[Saved entries]
○ ○ ○ ○

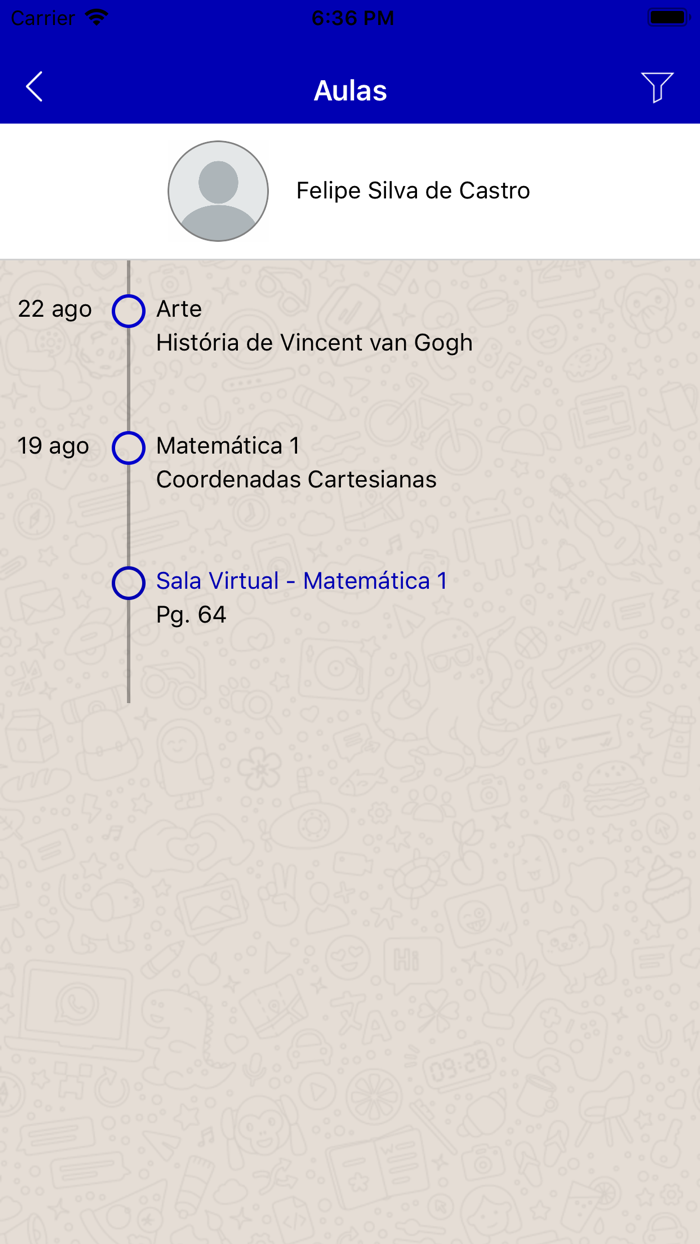Tap the Aulas header title
The image size is (700, 1244).
coord(350,91)
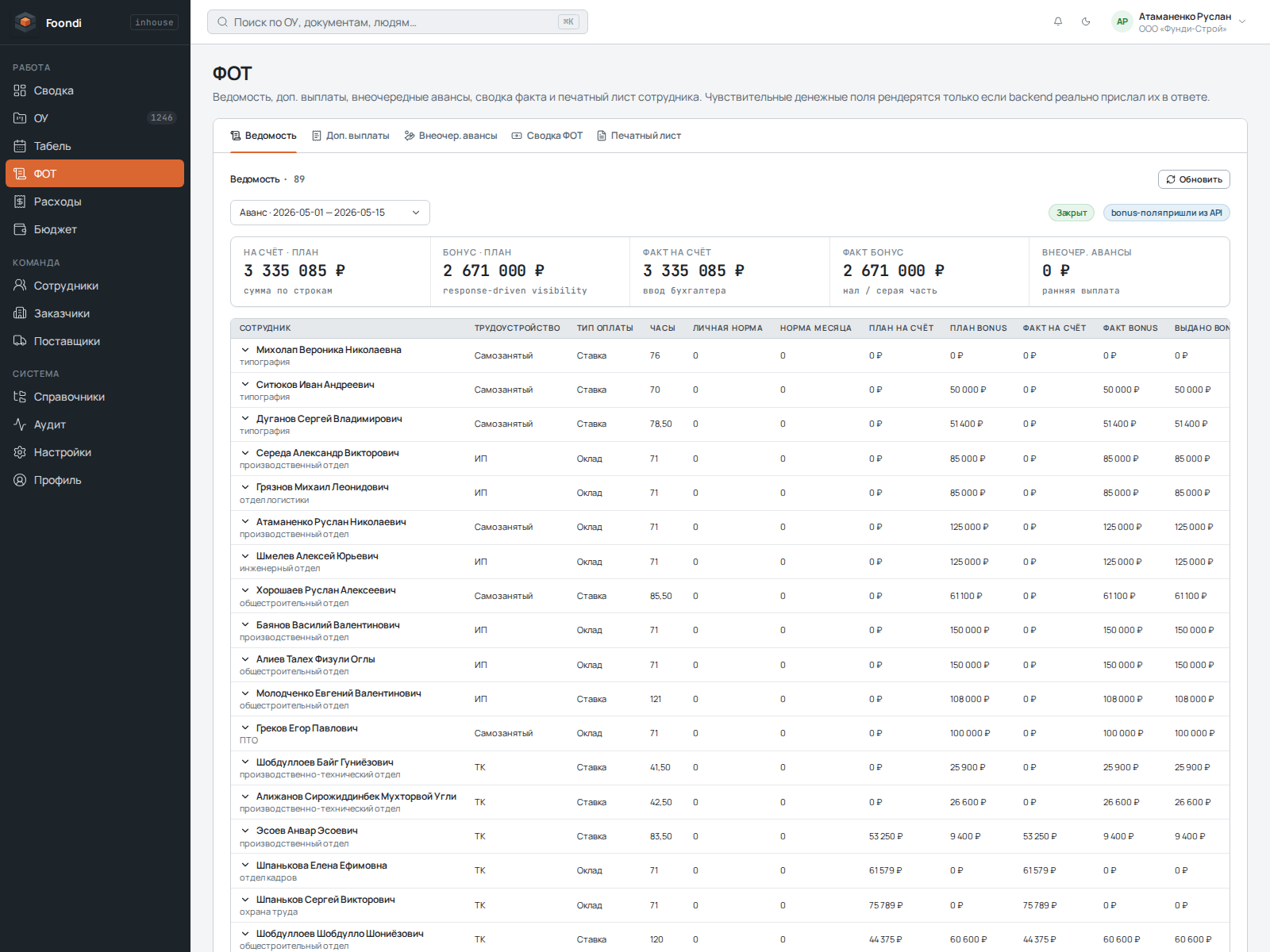Switch to the Сводка ФОТ tab
The image size is (1270, 952).
click(x=547, y=136)
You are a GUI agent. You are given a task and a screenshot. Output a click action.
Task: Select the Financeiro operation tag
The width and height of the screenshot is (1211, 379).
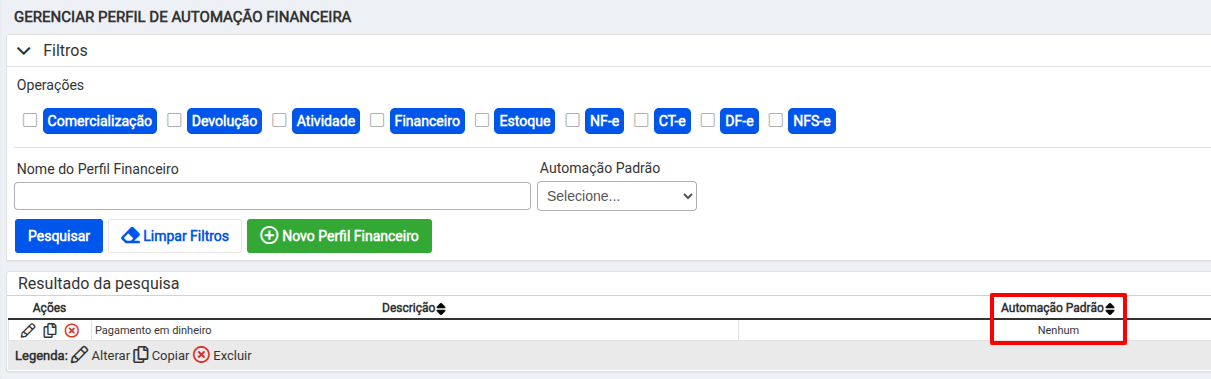pos(428,121)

○ ○ ○ ○

- [Problem requirements] An acceptable answer holds exactly the lines from the one with "You are a GUI" through the end of the entries above, both ends kept, and no pictures at all.

- [Exercise output]
You are a GUI agent. You are given a task and a screenshot. Output a click action.
Task: Select the Financeiro operation tag
The width and height of the screenshot is (1211, 379).
pos(428,121)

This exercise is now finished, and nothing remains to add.